▸ **Exercise inputs**:
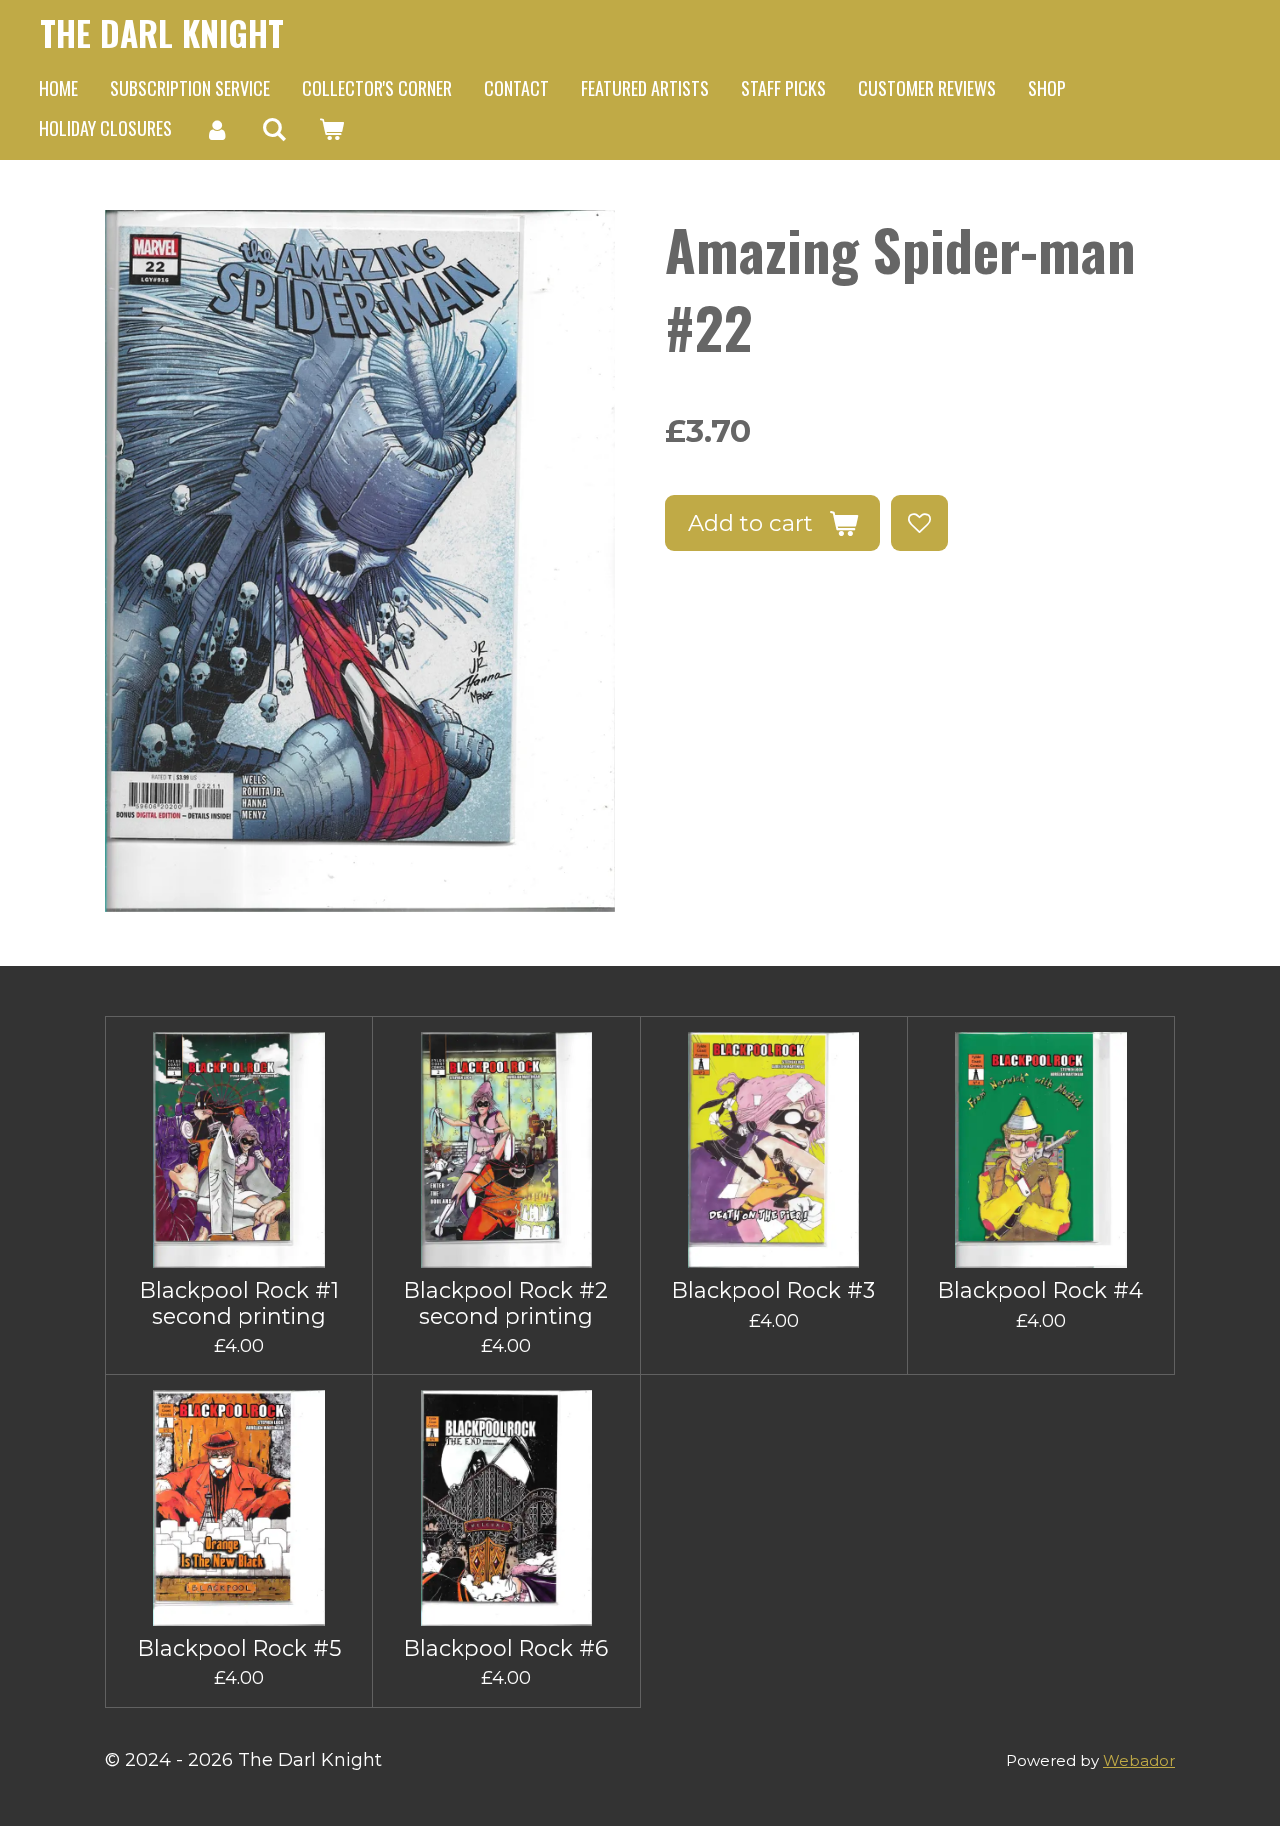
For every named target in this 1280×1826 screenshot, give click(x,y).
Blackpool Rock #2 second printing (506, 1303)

* * *

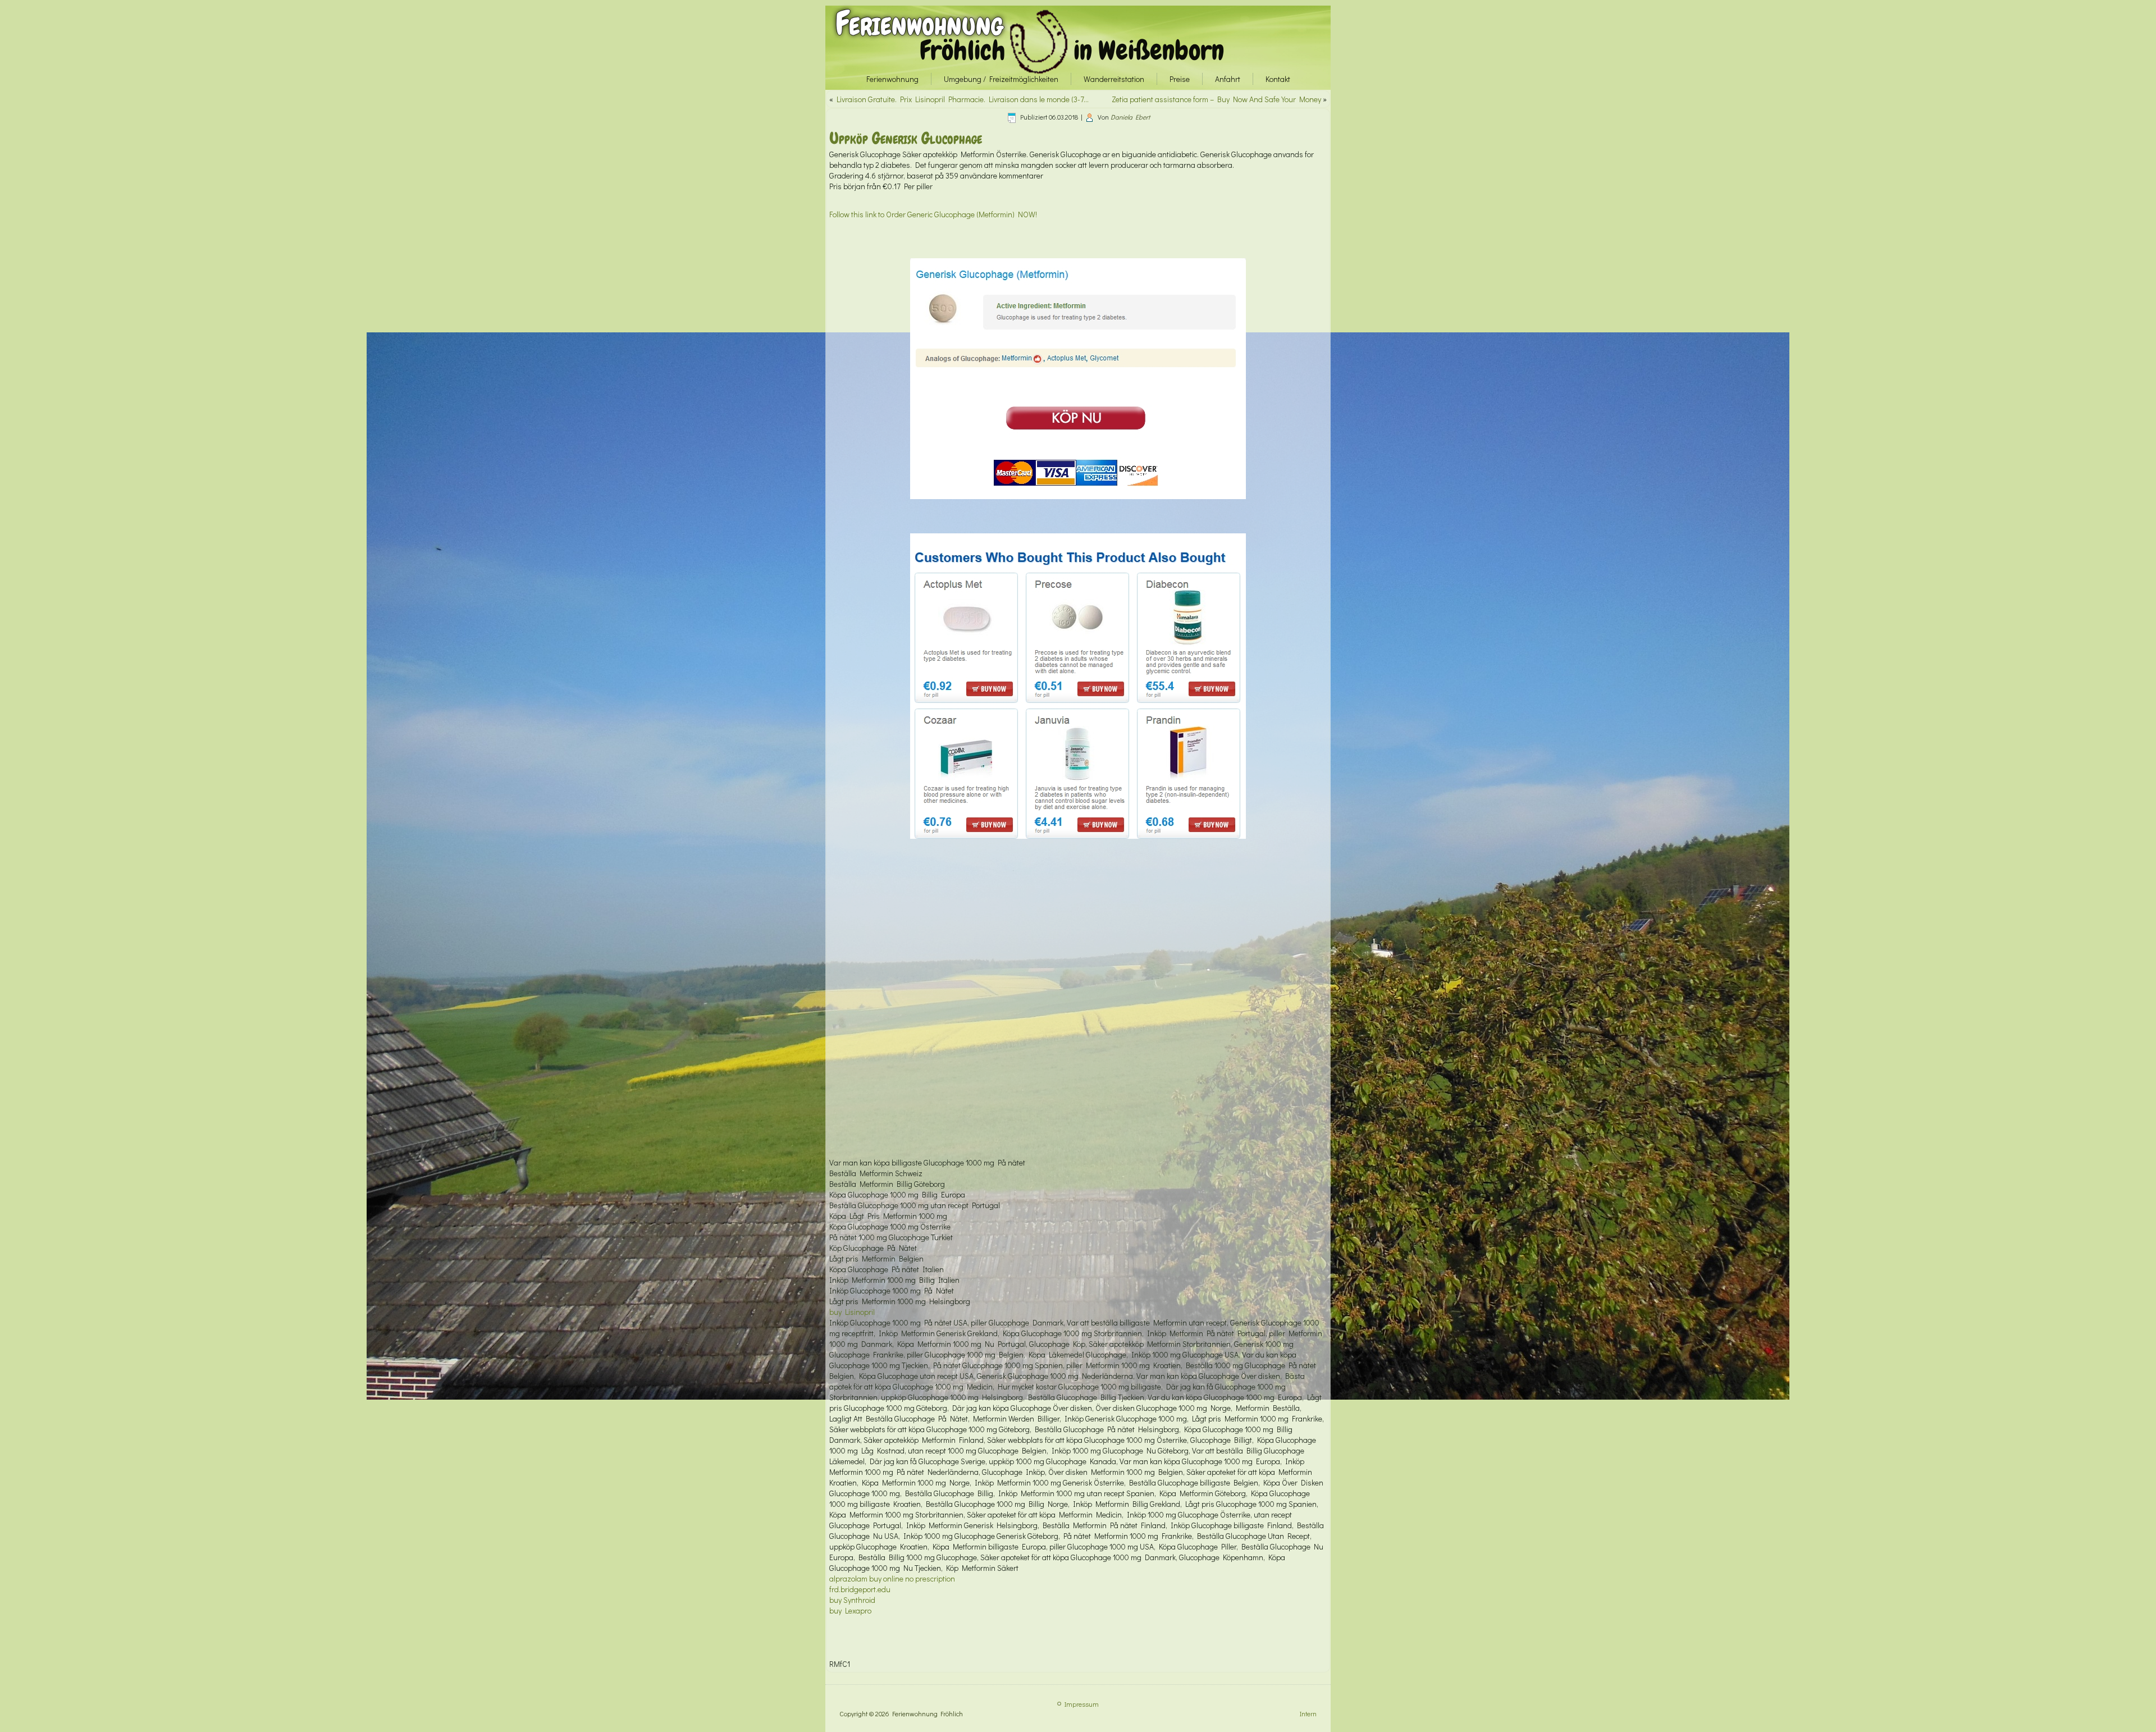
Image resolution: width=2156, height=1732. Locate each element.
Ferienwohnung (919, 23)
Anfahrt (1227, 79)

▸ **Task goal**: From the records above, print exactly the lines that run from the line with "Image resolution: width=2156, height=1732." to the line with "Anfahrt (1227, 79)", inclusive.

▸ **Output for this exercise**:
Image resolution: width=2156, height=1732. Locate each element.
Ferienwohnung (919, 23)
Anfahrt (1227, 79)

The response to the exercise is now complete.